Al advertir el profundo descontento que nutría la mayoría islámica ante la tentativa del sha de prohibir la poligamia, el Tude, el Partido Comunista, adoptó el camuflaje islámico para introducirse en el movimiento religioso. «Nada más fácil: la justicia, el castigo y la vileza de los gobernantes eran asuntos comunes a las dos ideologías», sentencia Naipaul. Además, dotó a la revolución islámica de un aparato de corte soviético. Los comunistas creían que tras la caída del sha los ayatolas regresarían a las mezquitas, pero no fue eso lo que ocurrió.
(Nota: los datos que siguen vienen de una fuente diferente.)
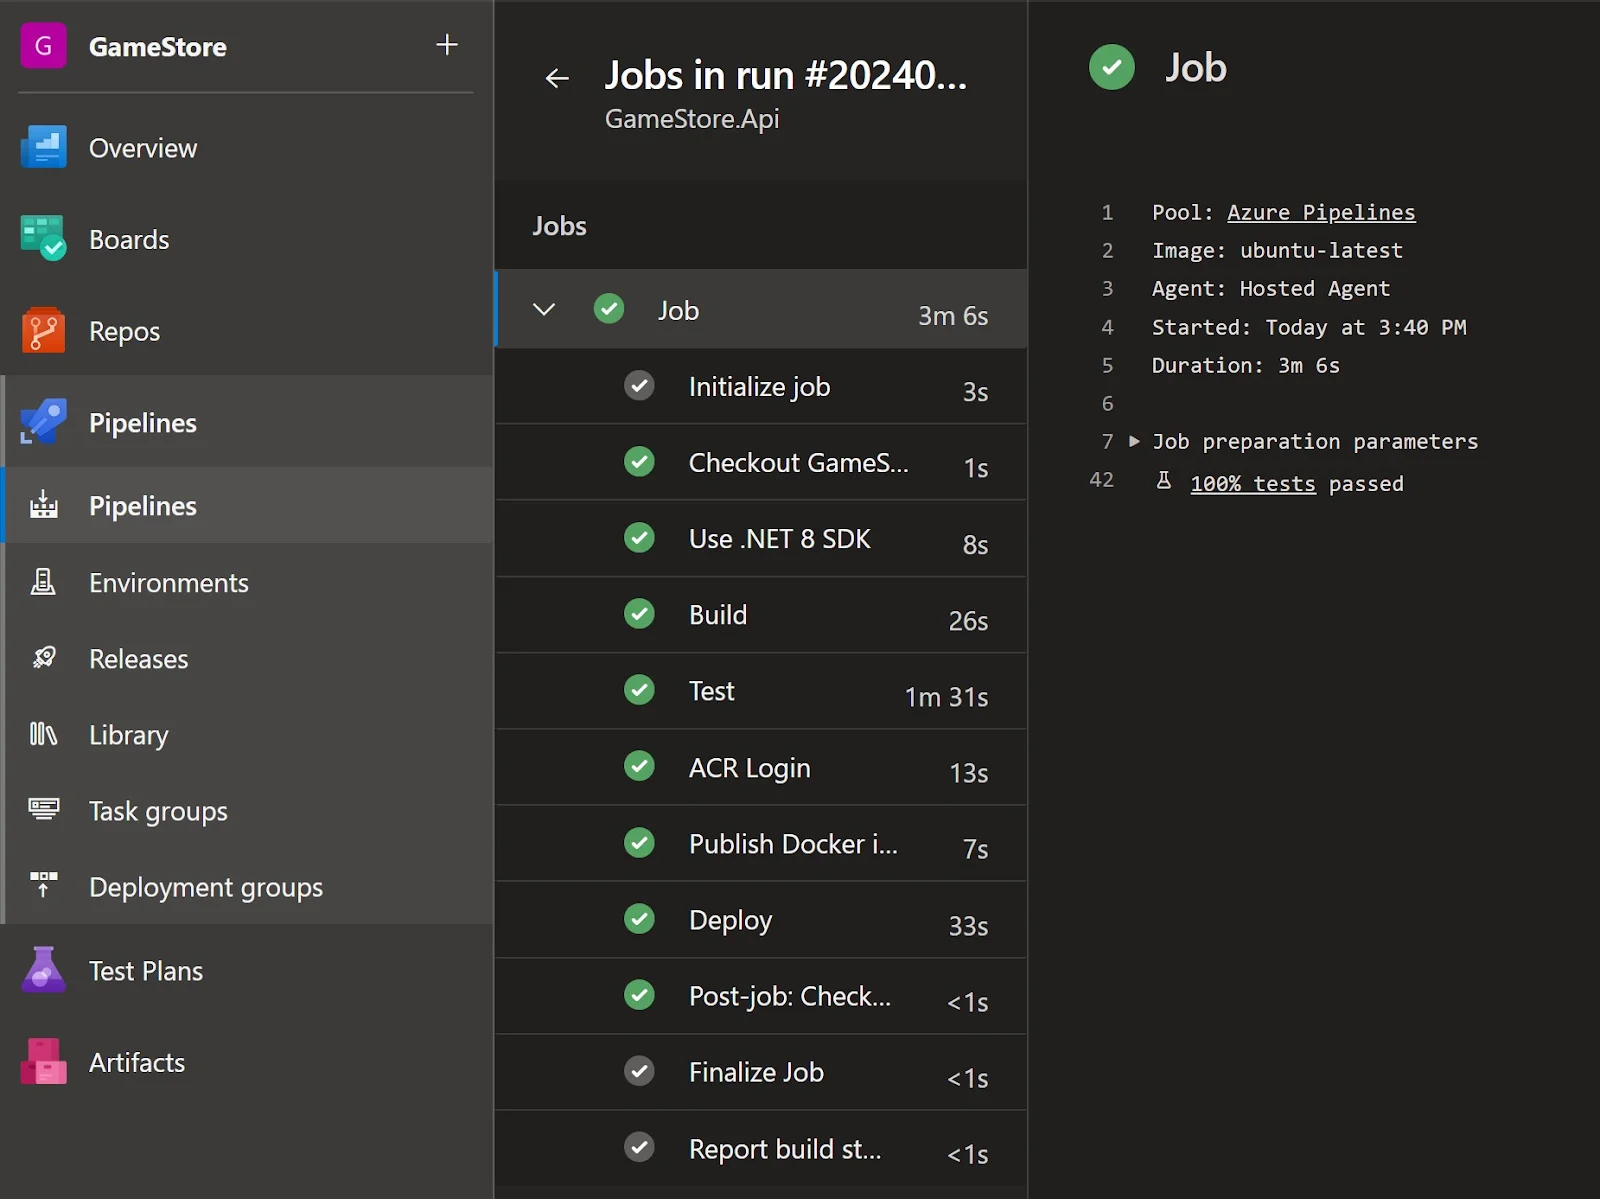Open the Artifacts icon in sidebar
The width and height of the screenshot is (1600, 1199).
click(43, 1062)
En 1983, el gobierno proscribió oficialmente al Tude y empezó a detener y ejecutar a sus integrantes.
La consigna original de la revolución era Nun, Kar, Azadi, «Pan, trabajo, libertad»; un año más tarde había cambiado a «Pan, trabajo y República Islámica». En nombre de la ley islámica de la necesidad, que faculta a los ayatolas para desobedecer las leyes que proceden de Alá, Jomeini complació la voluntad de una masa inculta que anhelaba riquezas sin trabajar.
Entre los testimonios y las historias que llegó a escuchar durante su segunda estadía en Irán, V. S. Naipaul identificó una como el tipo de creación colectiva propia de un pueblo que ha experimentado todas las etapas del dolor, la historia del «pedazo de carne». Ese relato condensaría el tipo de polarización y animadversión que imperaba en Irán transcurridos quince años de haberse convertido en un lugar regido por la voluntad del Profeta:
Una señora de mediana edad le pide a un oculista que examine a un paciente del hospital, un joven sobreviviente de la guerra contra Irak. Las mutilaciones del paciente son tan espantosas que el oculista se pregunta si tendría sentido devolverle la vista. El joven jamás podrá llevar una vida normal, pero es tal la insistencia de la mujer que el especialista se niega a desalentarla.
El oculista descubre que la señora no es la madre del joven mutilado. La madre visita a diario al paciente pero no se queda por mucho tiempo. En cuanto se gana la confianza de la mujer, el médico le pregunta por qué quiere que el joven recupere la vista. Ella le responde: «Mi hijo fue ejecutado porque pertenecía a un grupo contrarrevolucionario. Quien le denunció fue este chico, el hijo de mi vecina. Me alegro de que mi hijo esté muerto. Le ejecutaron y se acabó; pero quiero que este pedazo de carne siga con vida para vengarme. Quiero que su madre sufra por él todos los días.»